Construction giant Balfour Beatty has announced that the company made a pre-tax loss of £24m in the first six months of 2020 – with COVID-19 the driving force behind the firm’s struggles.
Balfour Beatty’s underlying first half revenue rose 6% to £4.1bn thanks to a strong performance in US Construction. The group made an underlying loss from operations of £14m, compared with a £72m profit in the same period last year.
However, 2019’s interim pre-tax profit of £63m became a £24m pre-tax loss for 2020. At an operating level, the loss was £16m.
Balfour Beatty’s UK Construction projects recorded an underlying loss from operations of £23m (compared to £17m profit in 2019) on £986m revenue.

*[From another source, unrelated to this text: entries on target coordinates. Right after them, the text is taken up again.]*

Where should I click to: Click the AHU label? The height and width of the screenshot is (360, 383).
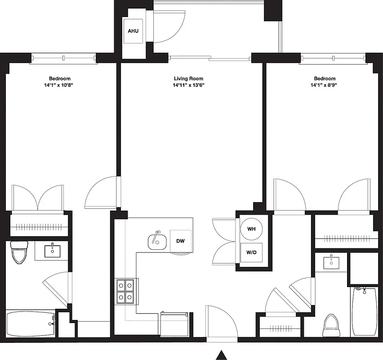(x=133, y=32)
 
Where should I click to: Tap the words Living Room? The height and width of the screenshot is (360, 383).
(x=188, y=79)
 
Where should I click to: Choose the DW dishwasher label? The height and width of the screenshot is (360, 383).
(x=181, y=241)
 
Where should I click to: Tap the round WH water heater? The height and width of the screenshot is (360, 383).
(x=251, y=229)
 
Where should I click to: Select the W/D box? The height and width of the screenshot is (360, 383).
(x=251, y=252)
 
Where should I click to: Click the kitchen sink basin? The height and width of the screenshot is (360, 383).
(x=156, y=242)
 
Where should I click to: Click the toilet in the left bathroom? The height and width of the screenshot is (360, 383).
(x=19, y=253)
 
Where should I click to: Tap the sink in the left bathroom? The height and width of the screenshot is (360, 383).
(x=53, y=251)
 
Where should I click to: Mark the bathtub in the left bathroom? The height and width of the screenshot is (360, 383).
(x=30, y=324)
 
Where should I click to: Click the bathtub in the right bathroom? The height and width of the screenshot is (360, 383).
(x=364, y=311)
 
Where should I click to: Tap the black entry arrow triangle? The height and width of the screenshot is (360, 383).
(x=221, y=355)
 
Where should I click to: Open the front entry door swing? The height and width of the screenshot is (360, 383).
(x=220, y=320)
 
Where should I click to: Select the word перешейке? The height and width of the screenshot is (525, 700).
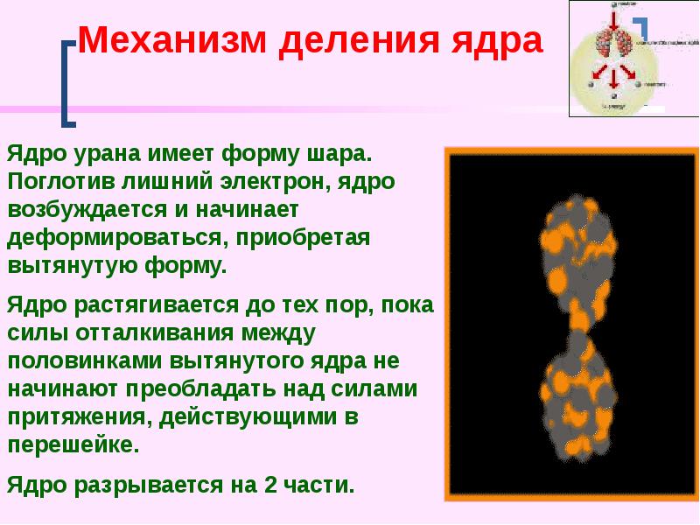pyautogui.click(x=73, y=442)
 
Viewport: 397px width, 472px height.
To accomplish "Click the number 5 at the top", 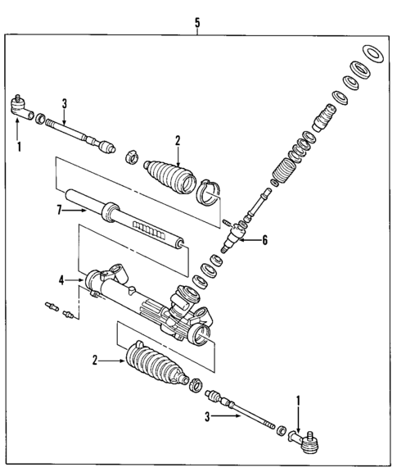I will click(198, 23).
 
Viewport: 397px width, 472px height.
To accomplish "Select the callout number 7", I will click(60, 211).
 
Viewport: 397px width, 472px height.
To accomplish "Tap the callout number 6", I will click(264, 240).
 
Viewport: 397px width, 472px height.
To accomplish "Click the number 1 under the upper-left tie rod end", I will click(19, 148).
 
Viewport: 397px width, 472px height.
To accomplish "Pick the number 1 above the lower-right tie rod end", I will click(297, 402).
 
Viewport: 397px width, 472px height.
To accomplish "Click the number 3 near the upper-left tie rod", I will click(65, 102).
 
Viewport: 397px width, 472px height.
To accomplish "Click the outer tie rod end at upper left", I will click(20, 107).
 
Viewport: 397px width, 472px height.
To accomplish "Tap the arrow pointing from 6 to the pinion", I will click(247, 240).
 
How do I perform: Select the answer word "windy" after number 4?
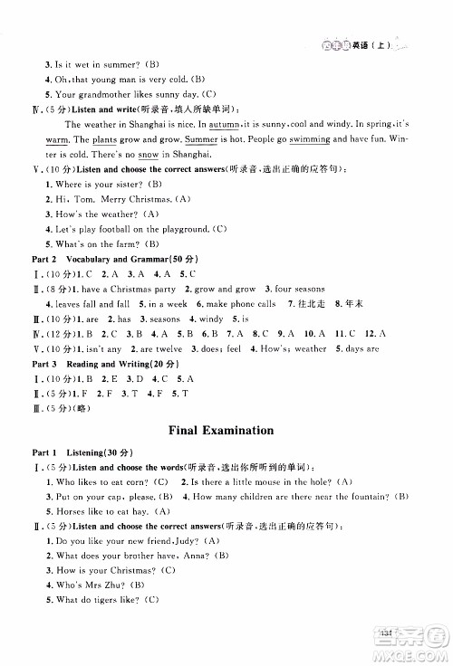click(210, 319)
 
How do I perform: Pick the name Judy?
click(178, 540)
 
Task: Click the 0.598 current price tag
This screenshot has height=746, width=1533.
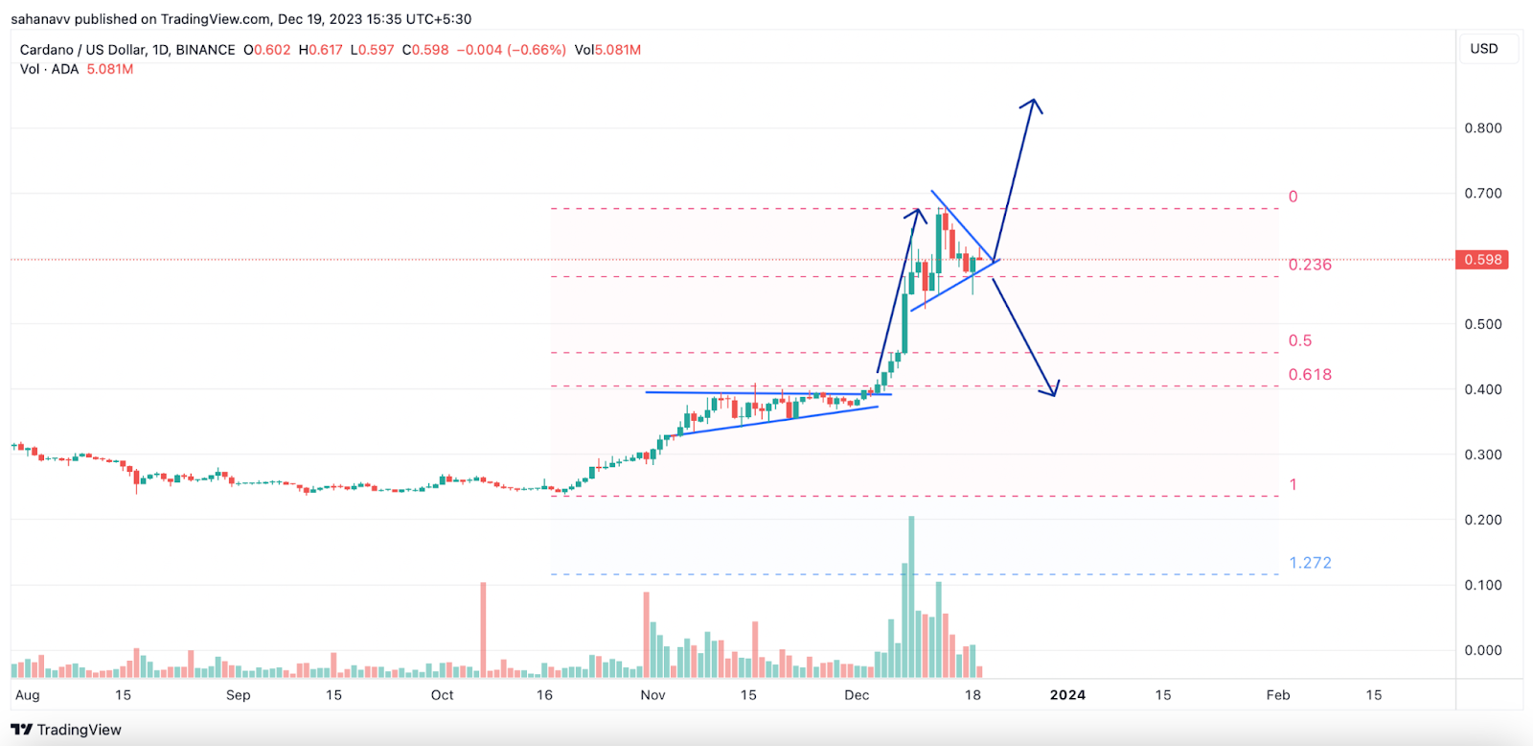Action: [1482, 260]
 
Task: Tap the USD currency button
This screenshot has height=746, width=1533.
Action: [1483, 49]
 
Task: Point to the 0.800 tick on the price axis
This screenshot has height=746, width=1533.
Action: [1483, 128]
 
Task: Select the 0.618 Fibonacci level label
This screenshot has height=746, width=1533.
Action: [1310, 375]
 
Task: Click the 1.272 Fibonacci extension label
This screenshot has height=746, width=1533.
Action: [1310, 563]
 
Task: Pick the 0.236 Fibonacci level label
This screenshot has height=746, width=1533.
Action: [1310, 265]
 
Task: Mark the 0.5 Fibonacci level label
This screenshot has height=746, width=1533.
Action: [1300, 341]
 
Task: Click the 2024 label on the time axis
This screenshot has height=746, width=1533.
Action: [1067, 695]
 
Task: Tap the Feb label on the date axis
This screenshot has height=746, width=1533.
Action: [1278, 695]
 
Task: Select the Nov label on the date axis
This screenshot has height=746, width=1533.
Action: [652, 695]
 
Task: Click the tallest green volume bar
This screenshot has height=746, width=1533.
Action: [911, 594]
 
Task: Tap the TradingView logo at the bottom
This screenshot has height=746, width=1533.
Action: [66, 730]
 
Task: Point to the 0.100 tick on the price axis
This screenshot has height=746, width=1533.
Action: [1483, 585]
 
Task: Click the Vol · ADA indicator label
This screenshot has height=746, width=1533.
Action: [50, 69]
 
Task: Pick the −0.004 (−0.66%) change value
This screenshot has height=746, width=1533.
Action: [511, 50]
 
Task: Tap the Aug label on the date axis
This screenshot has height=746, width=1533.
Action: [28, 695]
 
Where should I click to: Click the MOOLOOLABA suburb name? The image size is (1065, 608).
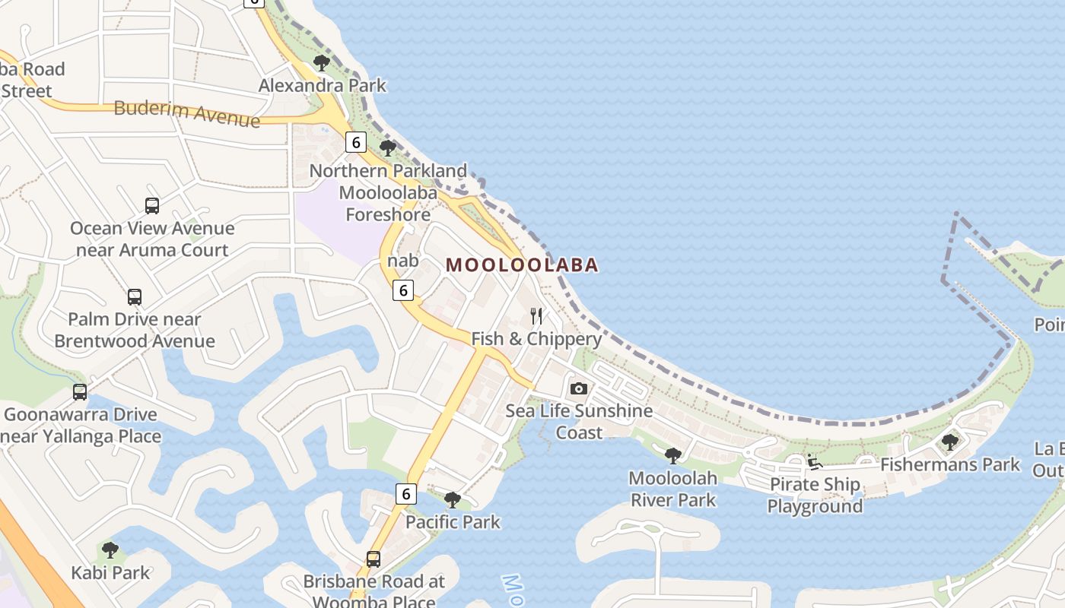(x=522, y=265)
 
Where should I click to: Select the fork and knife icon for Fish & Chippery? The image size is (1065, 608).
(x=536, y=316)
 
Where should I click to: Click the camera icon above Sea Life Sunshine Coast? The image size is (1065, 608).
(x=579, y=388)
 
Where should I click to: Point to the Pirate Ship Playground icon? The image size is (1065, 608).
(x=814, y=461)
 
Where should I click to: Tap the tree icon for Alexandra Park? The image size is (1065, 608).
(x=322, y=63)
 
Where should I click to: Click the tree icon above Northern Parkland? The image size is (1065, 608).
(x=388, y=148)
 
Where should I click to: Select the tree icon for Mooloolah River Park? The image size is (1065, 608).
(x=672, y=456)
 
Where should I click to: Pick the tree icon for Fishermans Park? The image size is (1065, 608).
(x=949, y=442)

Group chief executive Leo Quinn said: “Since the COVID-19 crisis broke, our mission has been to safely manage through it while protecting the group’s strengths. That meant balancing the needs of all our stakeholders. We have kept sites open wherever safe to do so, prioritised supply chain payments and supported staff. Our people’s response has been outstanding, working tirelessly whatever the challenge, to enable Balfour Beatty to provide the daily infrastructure relied on by the public.
“We have preserved the disciplines, expert capability and financial strength we will need as markets move back to normal and then beyond, driven by fiscal stimulus for infrastructure. In achieving this, our systems, processes and leadership have all proved the value of our investments over the last five years.
“The financial impacts of COVID-19 are unavoidable – but they will pass. We look forward with confidence to returning to profitable managed growth, and to delivering ongoing value for all our stakeholders.”
Assuming the group’s markets recover as anticipated Balfour Beatty expects operating profit to recover through the rest of 2020 and to be in line with 2019 in 2021. The board will look to re-establish the dividend when appropriate.
The shares fell 4.1% in early trading.
William Ryder, Equity Analyst at Hargreaves Lansdown comments: “Pandemic related disruption has pushed Balfour Beatty into loss making territory, and given the razor thin margins construction groups tend to operate on this isn’t that surprising. The group expects profits to recover over the next 18 months or so, and that seems like a reasonable timeframe to us provided we don’t get much further disruption.
“We think governments are likely to react to the prospect of a sustained recession with some degree of infrastructure spending, which bodes well for Balfour Beatty. This should help balance against lower demand in the private sector, and if so the challenge will be profitably meeting demand in the age of social distancing.”